Still, the bank remains well capitalized, and Ely said he’s seen banks that are “in much worse shape” that are not under regulatory scrutiny.
OTS has issued cease and desist orders to four Maryland banks this year — Eastern Savings Bank, Waterfield Bank, Colombo Bank and Bradford Bank, which regulators shut down in August after the bank could not comply with the order or find a merger partner. Regulators also closed Suburban Federal Savings Bank earlier this year.
“What we’re seeing overall is much more enforcement which shows the deterioration of many institutions as well as the continuing impact of the credit cycle on banks especially where there’s exposure to commercial loans,” Ely said.
An OTS spokesman said supervisory agreements are formal enforcement actions that are similar in strictness to cease and desist orders. It is unclear why one bank might receive a cease and desist order while another would enter into a supervisory agreement.

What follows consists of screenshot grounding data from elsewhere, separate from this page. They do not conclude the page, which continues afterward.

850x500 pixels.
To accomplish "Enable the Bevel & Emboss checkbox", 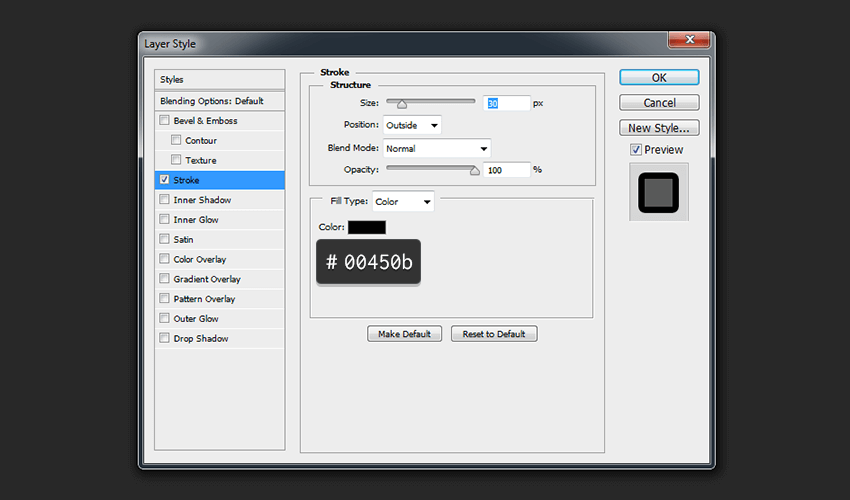I will [164, 121].
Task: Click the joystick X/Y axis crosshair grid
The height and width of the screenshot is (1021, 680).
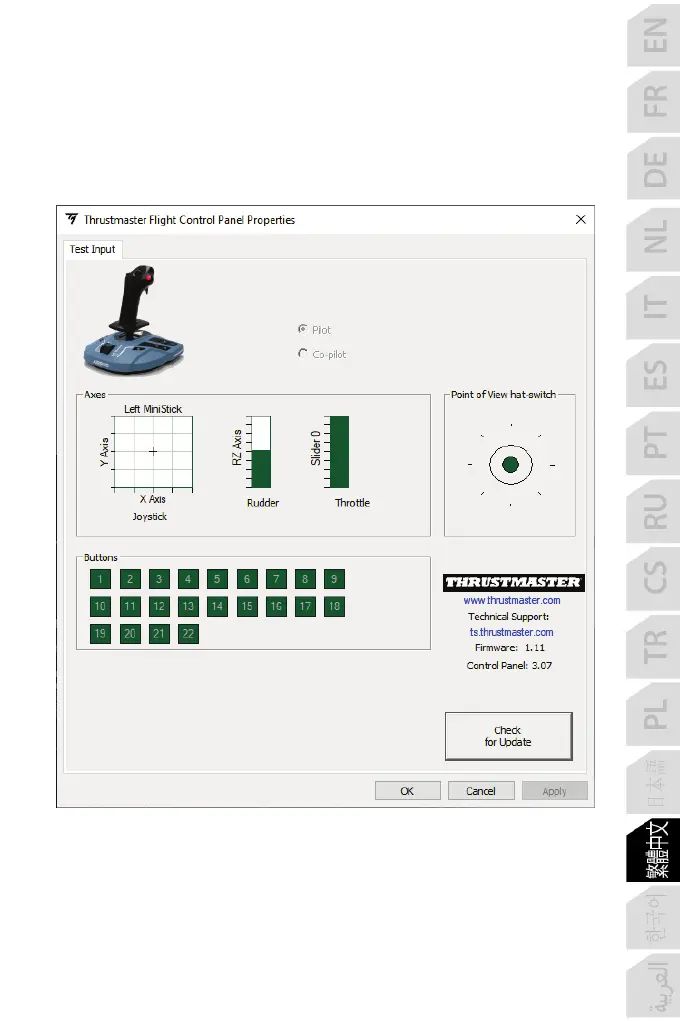Action: [152, 452]
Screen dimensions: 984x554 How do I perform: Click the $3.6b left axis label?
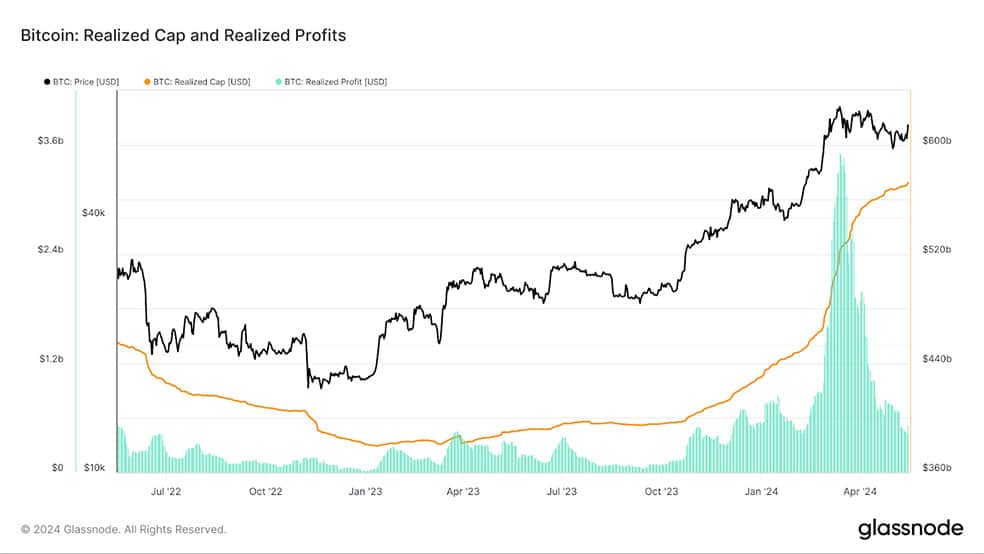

“The terminology varies among the agencies,” Ely said. “To me a cease and desist is a little more severe than a supervisory agreement. But a supervisory agreement is no laughing matter.”
As of Sept. 30, Severn had $990 million in assets and four branches in Annapolis, Edgewater and Glen Burnie, according to data from the Federal Deposit Insurance Corp. The bank lost $4.05 million for the third quarter, compared to earnings of $770,000 during the corresponding quarter in 2008.